France Hands Timbuktu Mission to Burkina Faso Troops
إقرأ هذا الخبر بالعربية
The French army handed over its security operation in the Malian desert city of Timbuktu to Burkina Faso troops on Tuesday, as part of a phased withdrawal from its troubled former colony.
Al-Qaida-linked Islamic militants controlled Timbuktu along with other key northern Mali cities for nearly 10 months until being driven out by the French-led Operation Serval in January.
"Today, during an official ceremony in Timbuktu, the French troops have passed on the torch to the troops of Burkina Faso for security operations on the ground," Malian Army captain Famba Coulibaly told Agence France Presse.

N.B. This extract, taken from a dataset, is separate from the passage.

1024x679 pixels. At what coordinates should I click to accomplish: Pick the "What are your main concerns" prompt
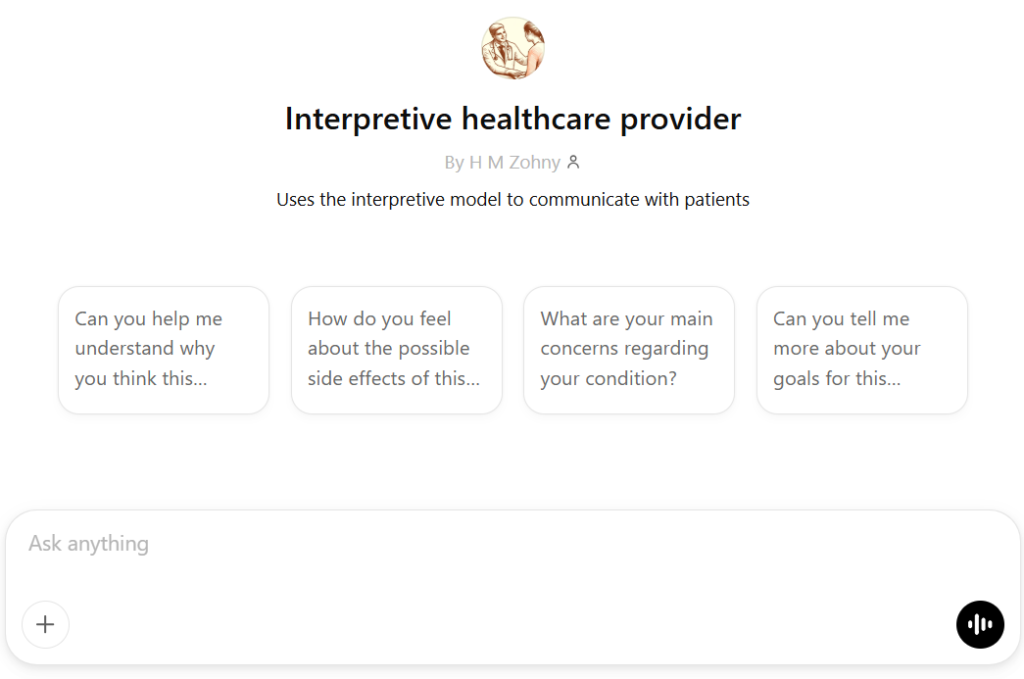(629, 349)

The chiefs of staff of the Malian and Burkina Faso armies attended the ceremony, Coulibaly added, alongside senior officials from Operation Serval.
He told AFP there would be 650 Burkinabes on the ground by next week.
France has begun a phased withdrawal of its 4,000 soldiers, with all but 1,000 expected to have left by the end of the year.
Chad President Idriss Deby, who sent 2,000 troops to Mali, announced last week that its forces would be staging their own withdrawal ahead of schedule from the present 6,000-strong African-led International Support Mission to Mali (AFISMA).
The French-led operation has forced the extremists from the cities they seized in the chaotic aftermath of a military coup that overthrew Mali's government in March last year.
But French and African forces have faced continuing suicide blasts and guerrilla attacks in reclaimed territory.
Militants used the confusion created by a suicide bomber in March to infiltrate Timbuktu and engage French and Malian troops in a day-long battle that left four rebels, a Malian soldier and a civilian dead.
A week earlier, a suicide bomber blew up a car near the Timbuktu airport, killing one Malian soldier, before launching an overnight assault on the city.
The attack was claimed by the Movement for Oneness and Jihad in West Africa (MUJAO), one of the three Islamist groups that had seized the north, which said it had "opened a new front" in the fabled Saharan caravan city.